Directions: Transcribe exactly, and only, the lines from the one containing "How do I perform: Select" through the end of the entries below, leaving the pictures out.

Records to use:
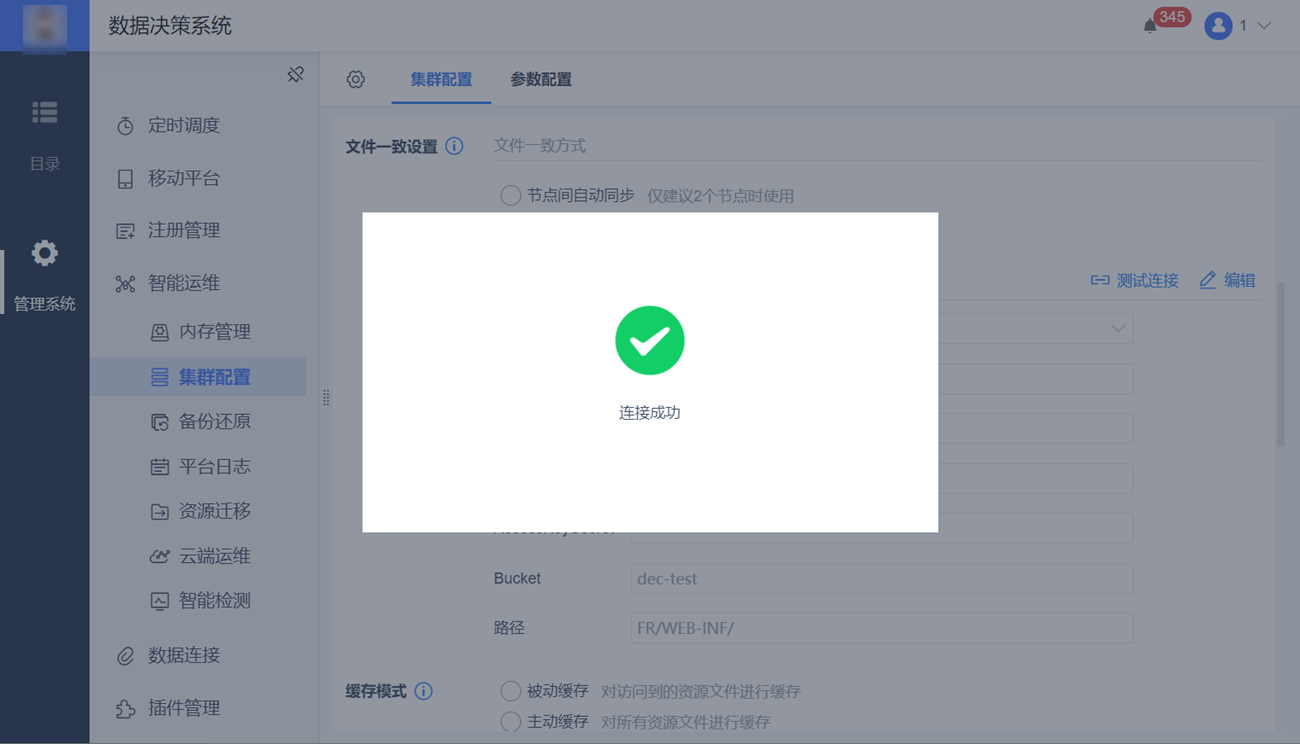Click the user avatar icon

(x=1218, y=26)
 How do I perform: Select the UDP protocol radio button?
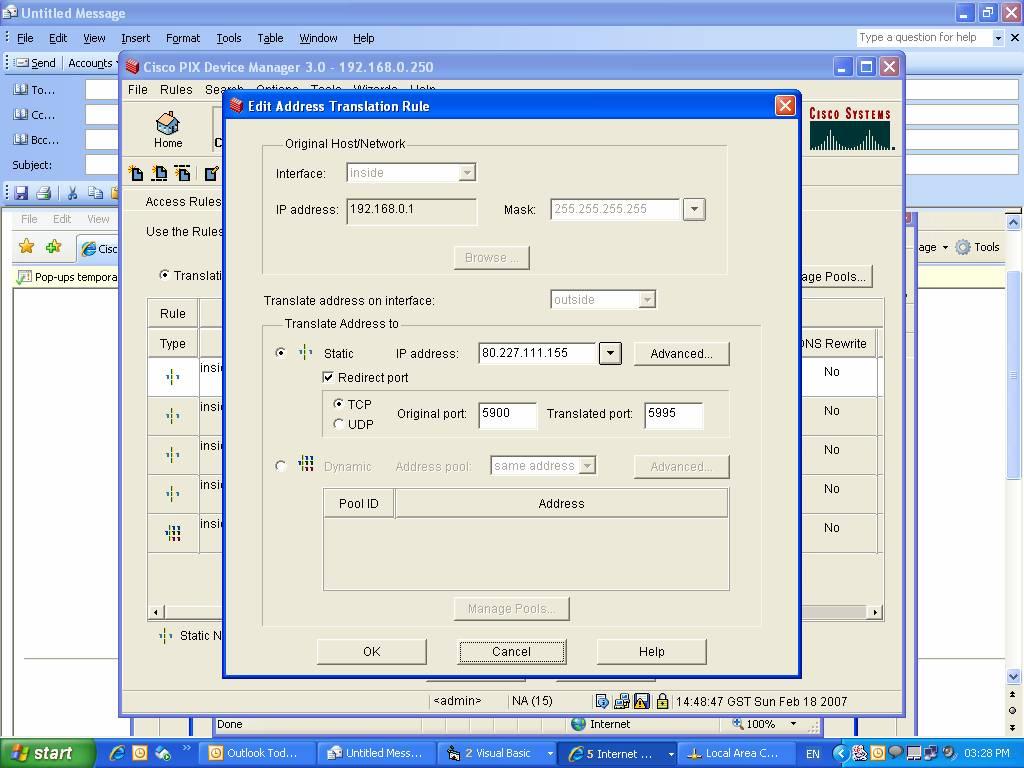[339, 425]
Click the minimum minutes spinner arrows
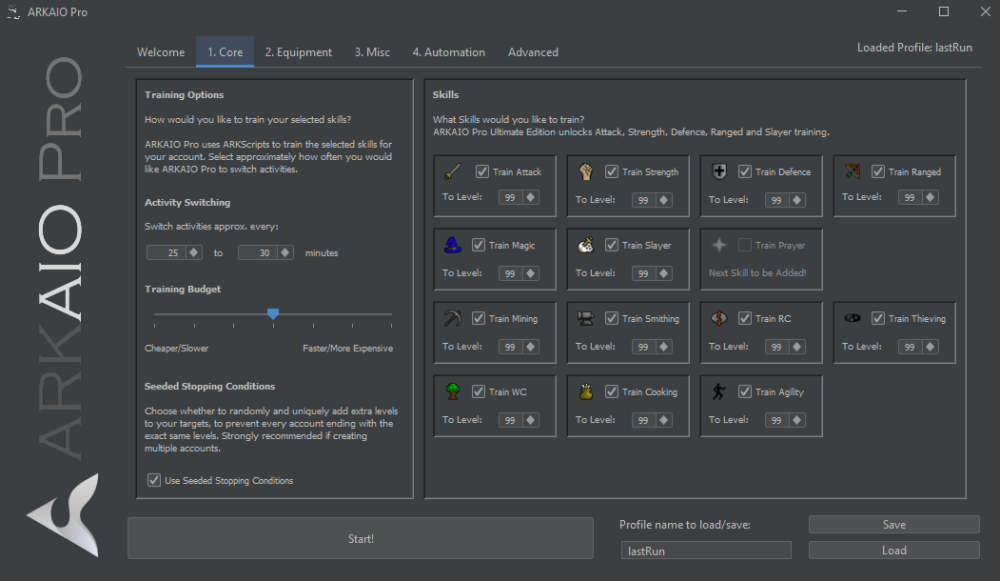The width and height of the screenshot is (1000, 581). coord(194,253)
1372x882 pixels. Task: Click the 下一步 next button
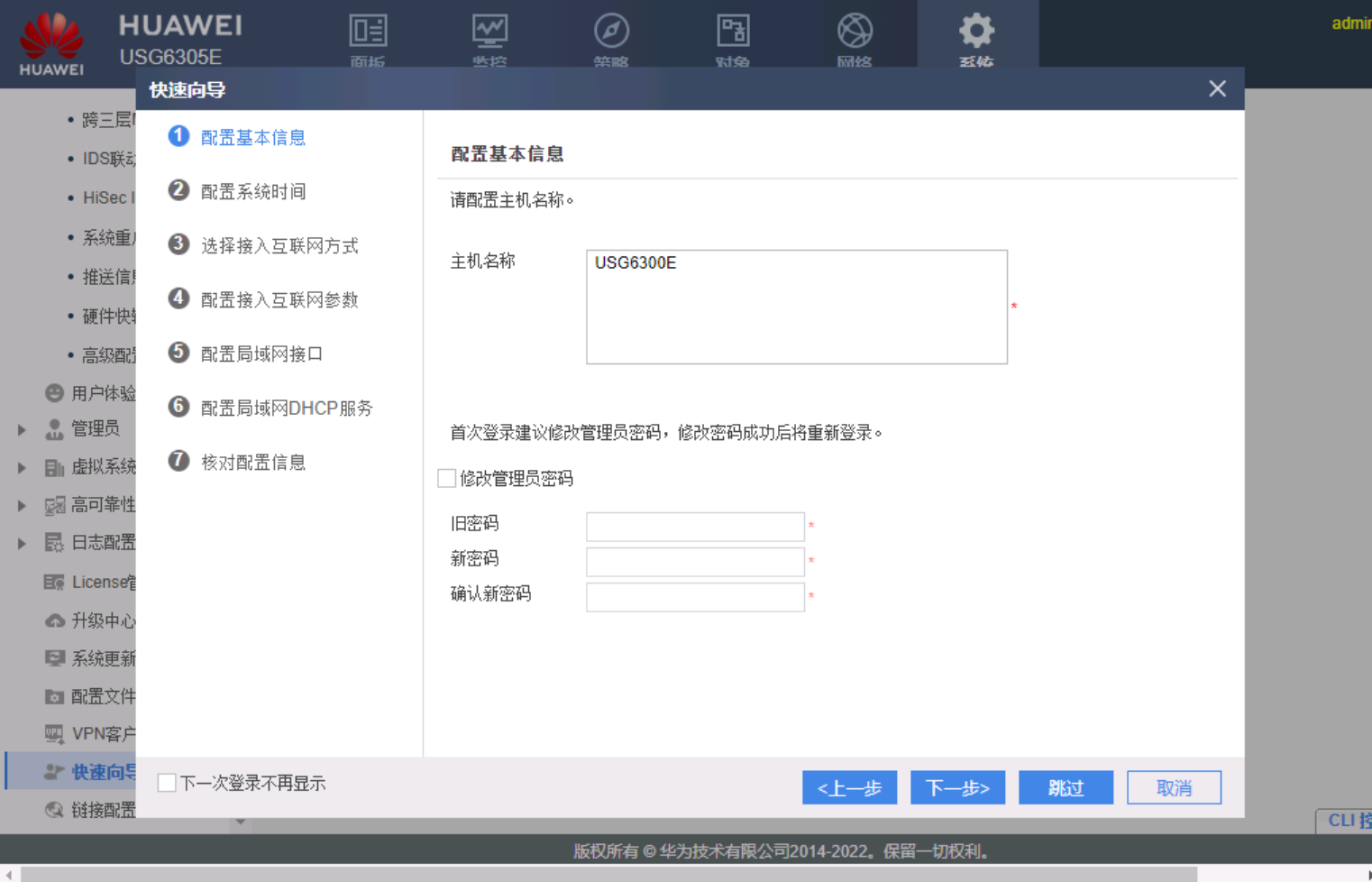957,787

Solution to this exercise:
 How do I perform: Select the UDP protocol radio button?
[339, 425]
Click the minimum minutes spinner arrows
The width and height of the screenshot is (1000, 581). coord(194,253)
1372x882 pixels. Task: Click the 下一步 next button
957,787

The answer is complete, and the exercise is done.